People tend to overthink the ketogenic diet, especially if you are switching from a very carbohydrate-heavy diet. But you should get the hang of it pretty quickly by following these tips:

Focus on eliminating the carbohydrates first, before focusing on adding the fat. The carbohydrate restriction is really the most important component of the diet if you want to enter ketosis. Once you get used to subbing cauliflower rice for rice or zucchini noodles for pasta, you'll start to realize just how sustainable the ketogenic diet can be.

Make sure to supplement with electrolytes during the beginning stages of the diet to avoid any flu-like symptoms associated with electrolyte imbalances and dehydration.

Don't stress over ketone readings—judge how the diet is working for you based on how you feel!
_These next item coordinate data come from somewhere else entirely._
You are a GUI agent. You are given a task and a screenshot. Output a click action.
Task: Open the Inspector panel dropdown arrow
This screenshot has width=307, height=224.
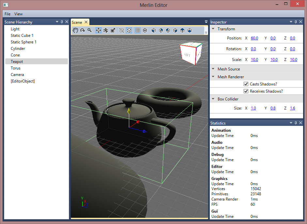pos(291,22)
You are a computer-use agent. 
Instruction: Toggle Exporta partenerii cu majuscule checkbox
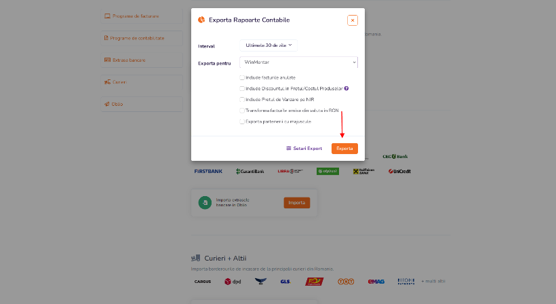point(242,121)
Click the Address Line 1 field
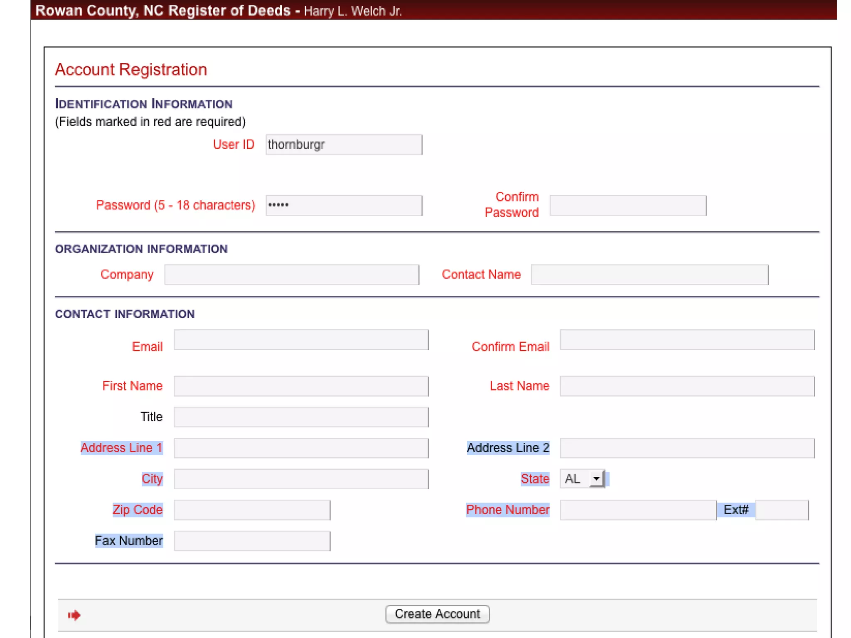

Track macros in the beginning to learn where hidden carbs may be hiding in your diet—because they can definitely sneak up on you! As you start out, this can be a great tool and teach you a lot about your food choices. But that said, don't forget about your intuition. If you are full but you haven't hit your "targets" for the day, don't force yourself to eat based on this. Always try to eat as intuitively as you can

Don't be hard on yourself, the ketogenic diet is not supposed to be stressful. If you slip up and eat a piece of bread, your diet isn't ruined—just start fresh the next day. One helpful way to think about it: Picture "cheating" as filling up your glucose tank; the more you fill it up, the longer it will take to empty before switching back into ketosis. So if you eat a few extra carbs, don't fall guilty to the "Well, I already had one; I might as well have five" mentality.